Evelyn Masso: One other thing I’ll add too which is, I feel a lot of time in my career I’ve been focused on what is the problem? Or what is broken that I need to work on to fix? Whether at work or something I’m working on for myself and a big part of things recently for me have been…
Evelyn Masso: That’s a way to approach things but also making more space for being grateful and appreciating the things that are good or okay, as well alongside of things that you want to change or dig into more. So having a little more space for that is something I think is really important.
Jire Bademosi: Amazing. Well, first off, I just want to thank you all for the time that you’ve shared with us. The gems that you dropped. To all the folks in the audience, major thank you for being here today with us. The time for our leadership panel has come to a close. So big thank you, Chloe, Evelyn and Mindy for your time today.
Jire Bademosi: However, we have a few more things in store and that’s one introducing my colleague in bringing up Lauren to the stage. And then I believe after that, there is a networking session that Andy will be talking a little bit about later. But again, thank you, Chloe and Mindy and Evelyn for your time. And I will be passing the mic over to Lauren. And I think this also ends my monopoly of the microphone today, but thank you all for having me and hopefully I’ll get to see you all. (silence).
Angie Chang: Hi. It seems we’re waiting for Lauren or I could find her. Okay. We’re waiting for Lauren to join. There we’re. All right.
Jire Bademosi: I think we might be having a few technical issues with promoting Lauren up, but I think we can at least do our best and see if we can try and bring her up again. But I don’t see her in the attendees. So Angie, maybe we can quickly tag teams so that we can at least open up the networking rooms while we have folks.
Angie Chang: Okay, cool. So I guess what I could do is say thank you for joining us for our first virtual Girl Geek X virtual event. Jire you are an amazing host. Thank you so [crosstalk] all the things. And first of all, tell us about Discord and then hosting Beena and having a panel and just entire event was this is amazing.

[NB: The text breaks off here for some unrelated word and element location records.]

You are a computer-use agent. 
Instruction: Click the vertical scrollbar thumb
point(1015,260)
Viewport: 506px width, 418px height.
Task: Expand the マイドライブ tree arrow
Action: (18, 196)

Angie Chang: I think we all can feel the warm energy of the Discord women. So I think everyone’s energized to learn more about working at Discord. We’ll be emailing out jobs to everyone who’s registered as well as a link to a survey. So be able to look out for that.
Angie Chang: We enjoy having Jire, Beena, Megan, Kelsey, Natalie, Nancy, Evelyn, Mindy, Chloe, and maybe Lauren will be joining us to talk about recruiting. But in the meantime, we will be having some networking. Starting now we will be putting people into breakout rooms.
Angie Chang: We’ll be hopping off this webinar and going into Zoom breakout rooms where you’ll be meeting four to six, maybe other girl geeks. Whoever can stay for another half an hour or so. And we’ll shuffle the rooms three times. So you’ll be in each room for about 20 minutes. And you’ll see a one minute warning when it’s time to wrap up and we’ll be putting the link into the chat that you can click on and go to the Zoom meeting. And that way we can see you on the other side and where you can be in your rooms.
Angie Chang: You can have your own little name that you change to say whatever we wanted to say. And yeah, will, you’ll just see you in that Zoom meeting. And if you can hang out with us, please do. If not, if you’re on the East Coast, you can go to bed. You’ve had a long day. So thank you so much for being with us. And we will see you in the Zoom breakout rooms, if you would to continue chatting with girl geeks. Other than that, yeah.
Jire Bademosi: Thank you so much, Angie. Thank you to the Girl Geek X community. We’re incredibly honored to be here with you all. You will be hearing from us. If you are interested in roles, we really would love to meet you and get to know you and hear your stories and hope to find a role that’s right for you.
Jire Bademosi: We have curated a few roles that Angie will be sharing with you all in the next day or so as well as an open opportunity. Maybe you don’t see the role that you’re really passionate about. That is totally fine. We do have an open ended roles so we can make sure to hopefully engage as many of you as possible. But again, thank you so much for your time. We hope you learned something new.